Records for the task section start

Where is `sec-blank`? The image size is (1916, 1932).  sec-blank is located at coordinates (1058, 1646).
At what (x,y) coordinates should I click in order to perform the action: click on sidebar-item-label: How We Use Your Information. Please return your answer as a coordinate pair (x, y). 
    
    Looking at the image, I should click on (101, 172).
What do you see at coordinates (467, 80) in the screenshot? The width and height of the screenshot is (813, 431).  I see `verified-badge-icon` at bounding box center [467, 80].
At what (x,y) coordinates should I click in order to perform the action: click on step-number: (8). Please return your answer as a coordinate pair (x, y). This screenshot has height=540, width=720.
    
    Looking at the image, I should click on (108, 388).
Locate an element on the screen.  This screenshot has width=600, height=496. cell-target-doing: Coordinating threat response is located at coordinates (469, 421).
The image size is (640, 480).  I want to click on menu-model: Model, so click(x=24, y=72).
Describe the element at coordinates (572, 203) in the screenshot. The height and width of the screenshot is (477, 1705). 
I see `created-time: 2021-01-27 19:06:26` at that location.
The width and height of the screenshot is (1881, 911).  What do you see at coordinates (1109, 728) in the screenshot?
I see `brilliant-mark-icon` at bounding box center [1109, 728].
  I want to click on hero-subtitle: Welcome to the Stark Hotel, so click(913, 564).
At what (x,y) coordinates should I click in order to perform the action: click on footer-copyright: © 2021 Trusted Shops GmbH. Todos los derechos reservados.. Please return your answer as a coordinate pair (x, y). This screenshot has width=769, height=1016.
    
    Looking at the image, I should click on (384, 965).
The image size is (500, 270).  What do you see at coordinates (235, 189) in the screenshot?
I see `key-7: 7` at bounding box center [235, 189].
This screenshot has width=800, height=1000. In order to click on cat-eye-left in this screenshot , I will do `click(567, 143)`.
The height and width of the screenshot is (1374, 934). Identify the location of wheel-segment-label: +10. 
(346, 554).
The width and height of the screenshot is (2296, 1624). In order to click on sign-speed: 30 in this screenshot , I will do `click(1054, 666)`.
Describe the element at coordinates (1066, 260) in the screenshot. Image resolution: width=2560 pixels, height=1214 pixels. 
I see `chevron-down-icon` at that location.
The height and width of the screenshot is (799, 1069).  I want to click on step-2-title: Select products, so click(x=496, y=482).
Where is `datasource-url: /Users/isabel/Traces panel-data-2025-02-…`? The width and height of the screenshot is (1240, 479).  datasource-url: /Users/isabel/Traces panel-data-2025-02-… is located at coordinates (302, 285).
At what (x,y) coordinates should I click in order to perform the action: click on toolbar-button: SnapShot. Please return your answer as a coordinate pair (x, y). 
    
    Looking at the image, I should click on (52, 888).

Records for the task section end

» **Task instructions**: Extract every line above verbatim, from the first through the last, changing nothing.

» **Completed task**:
Where is `sec-blank`? The image size is (1916, 1932).  sec-blank is located at coordinates (1058, 1646).
At what (x,y) coordinates should I click in order to perform the action: click on sidebar-item-label: How We Use Your Information. Please return your answer as a coordinate pair (x, y). 
    
    Looking at the image, I should click on (101, 172).
What do you see at coordinates (467, 80) in the screenshot? The width and height of the screenshot is (813, 431).  I see `verified-badge-icon` at bounding box center [467, 80].
At what (x,y) coordinates should I click in order to perform the action: click on step-number: (8). Please return your answer as a coordinate pair (x, y). This screenshot has height=540, width=720.
    
    Looking at the image, I should click on (108, 388).
Locate an element on the screen.  This screenshot has width=600, height=496. cell-target-doing: Coordinating threat response is located at coordinates (469, 421).
The image size is (640, 480).  I want to click on menu-model: Model, so click(x=24, y=72).
Describe the element at coordinates (572, 203) in the screenshot. The height and width of the screenshot is (477, 1705). 
I see `created-time: 2021-01-27 19:06:26` at that location.
The width and height of the screenshot is (1881, 911).  What do you see at coordinates (1109, 728) in the screenshot?
I see `brilliant-mark-icon` at bounding box center [1109, 728].
  I want to click on hero-subtitle: Welcome to the Stark Hotel, so click(913, 564).
At what (x,y) coordinates should I click in order to perform the action: click on footer-copyright: © 2021 Trusted Shops GmbH. Todos los derechos reservados.. Please return your answer as a coordinate pair (x, y). This screenshot has width=769, height=1016.
    
    Looking at the image, I should click on (384, 965).
The image size is (500, 270).  What do you see at coordinates (235, 189) in the screenshot?
I see `key-7: 7` at bounding box center [235, 189].
This screenshot has width=800, height=1000. In order to click on cat-eye-left in this screenshot , I will do `click(567, 143)`.
The height and width of the screenshot is (1374, 934). Identify the location of wheel-segment-label: +10. 
(346, 554).
The width and height of the screenshot is (2296, 1624). In order to click on sign-speed: 30 in this screenshot , I will do `click(1054, 666)`.
Describe the element at coordinates (1066, 260) in the screenshot. Image resolution: width=2560 pixels, height=1214 pixels. 
I see `chevron-down-icon` at that location.
The height and width of the screenshot is (799, 1069).  I want to click on step-2-title: Select products, so click(x=496, y=482).
Where is `datasource-url: /Users/isabel/Traces panel-data-2025-02-…`? The width and height of the screenshot is (1240, 479).  datasource-url: /Users/isabel/Traces panel-data-2025-02-… is located at coordinates (302, 285).
At what (x,y) coordinates should I click in order to perform the action: click on toolbar-button: SnapShot. Please return your answer as a coordinate pair (x, y). 
    
    Looking at the image, I should click on (52, 888).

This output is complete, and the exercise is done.